# WRITTEN PROBLEM
Rewrite all of the data below, swapping "Screen dimensions" for "Screen size" and leaving everything else unchanged. Omit the pictures from your answer.

# DATA LISTING

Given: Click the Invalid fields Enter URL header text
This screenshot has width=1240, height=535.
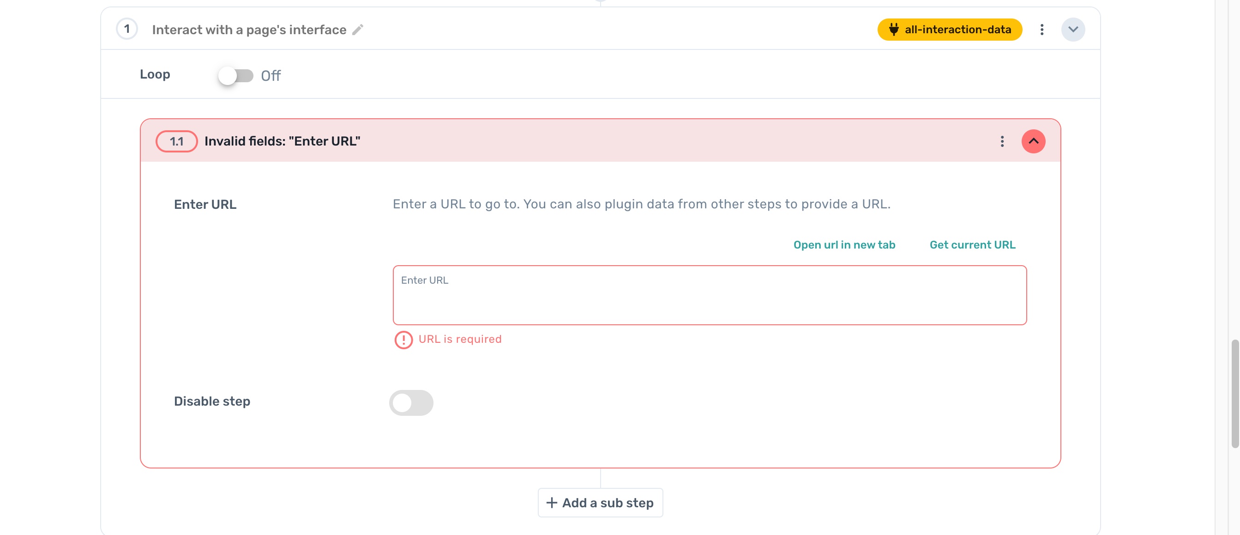Looking at the screenshot, I should point(282,141).
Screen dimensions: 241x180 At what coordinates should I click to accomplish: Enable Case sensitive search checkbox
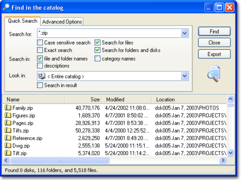[x=40, y=43]
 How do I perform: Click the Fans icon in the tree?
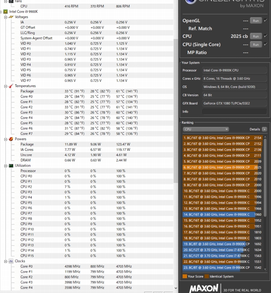coord(11,1)
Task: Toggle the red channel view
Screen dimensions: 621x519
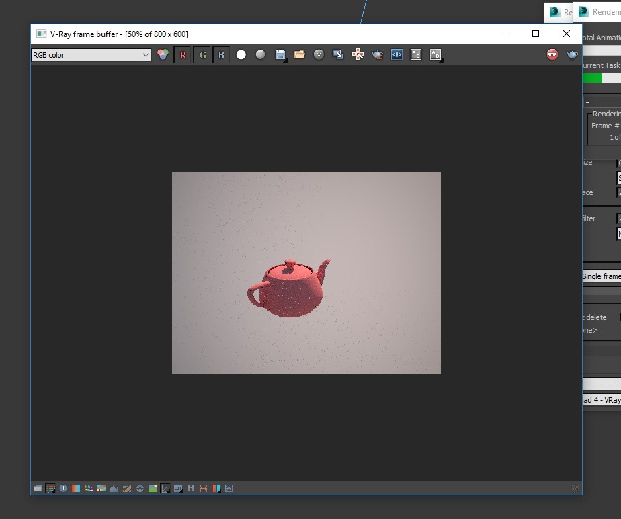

# THE SOLUTION
Given: Click the Invalid fields Enter URL header text
This screenshot has width=1240, height=535.
Looking at the screenshot, I should point(282,141).
Screen size: 241x180 At what coordinates should I click to accomplish: Enable Case sensitive search checkbox
[x=40, y=43]
 How do I perform: Click the Fans icon in the tree?
coord(11,1)
Task: Toggle the red channel view
Screen size: 621x519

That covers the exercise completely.